▶ [Your objective]: Update the lines that begin at the one containing "Open the beaconstonecare.net website link" and stop after the one containing "[1140, 147]", putting "Reliable" wherever "Trustworthy" appears and changing nothing else. Give back only those lines, without the pictures.

▶ [Stored data entries]:
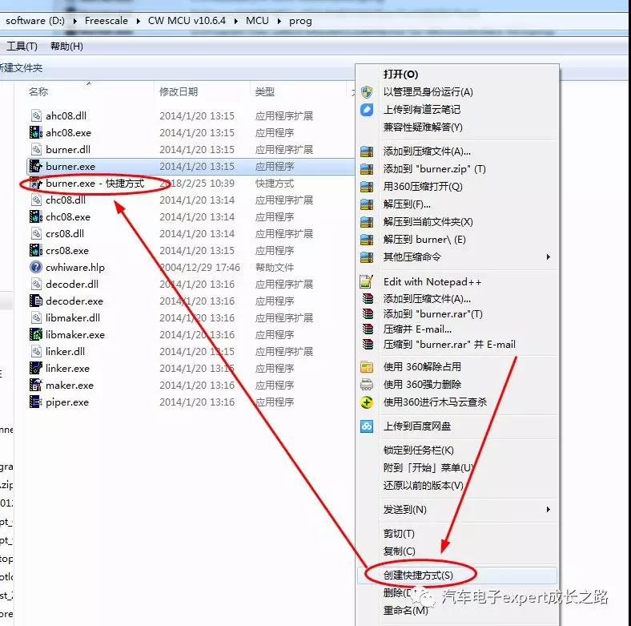Click the 360 trojan cloud scan icon
631x626 pixels.
point(367,402)
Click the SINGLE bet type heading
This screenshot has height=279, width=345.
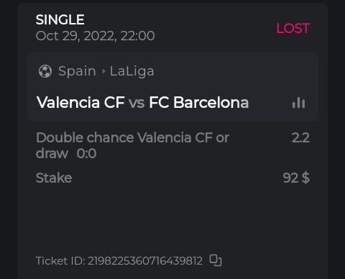click(x=60, y=19)
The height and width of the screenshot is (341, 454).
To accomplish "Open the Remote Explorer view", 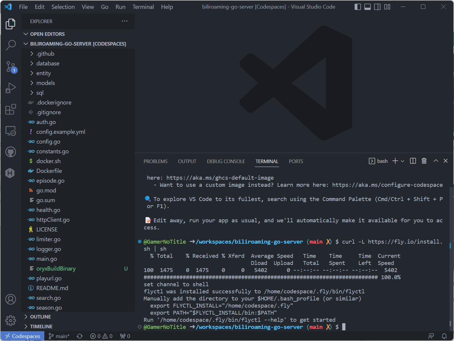I will pyautogui.click(x=11, y=131).
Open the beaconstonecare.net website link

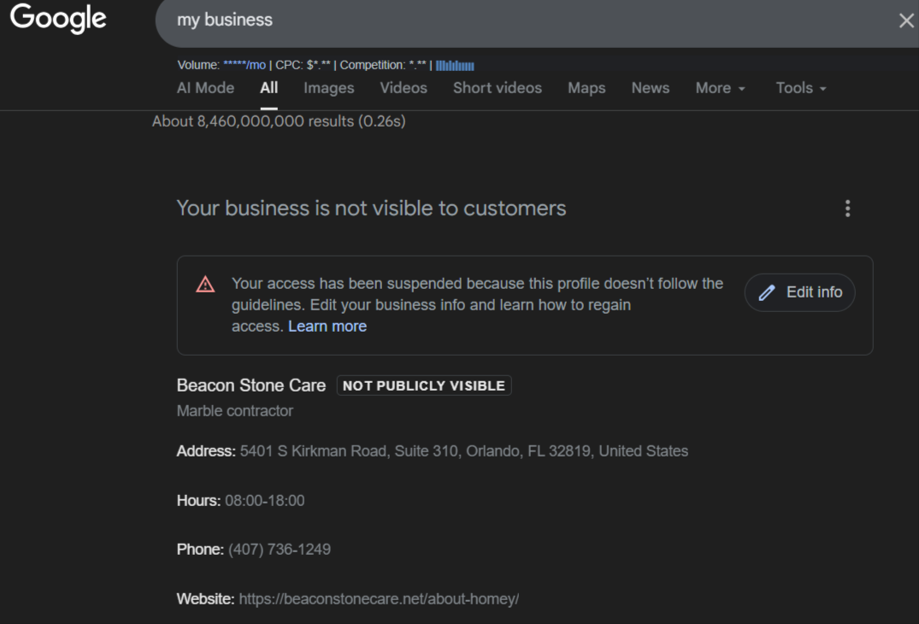click(x=379, y=599)
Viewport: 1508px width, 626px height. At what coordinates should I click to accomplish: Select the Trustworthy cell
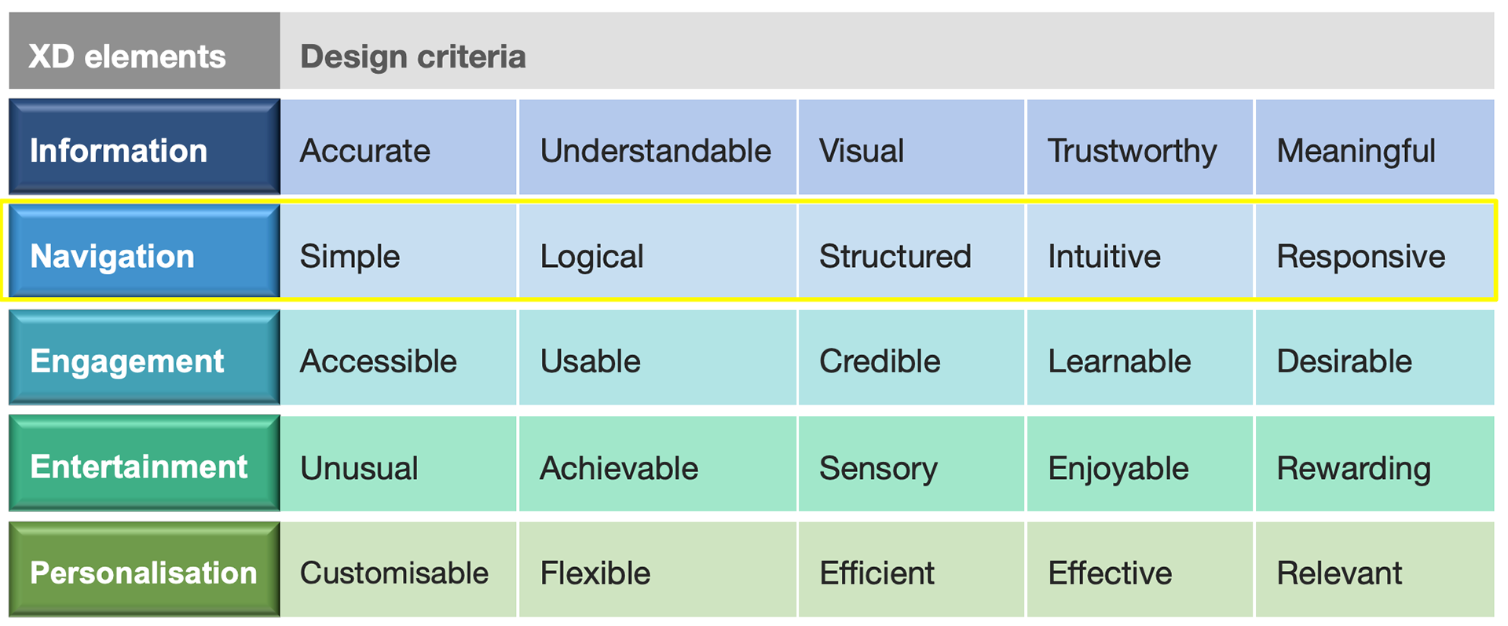[1140, 147]
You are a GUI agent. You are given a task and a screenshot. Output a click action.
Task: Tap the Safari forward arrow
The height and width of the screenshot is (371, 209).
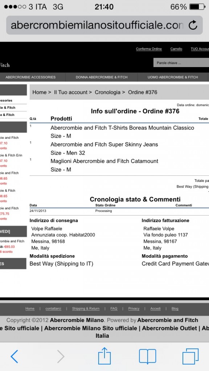(x=61, y=357)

▶ [Task answer]:
Open the beaconstonecare.net website link

click(x=379, y=599)
Viewport: 1508px width, 626px height. At what coordinates should I click to accomplish: Select the Reliable cell
[1140, 147]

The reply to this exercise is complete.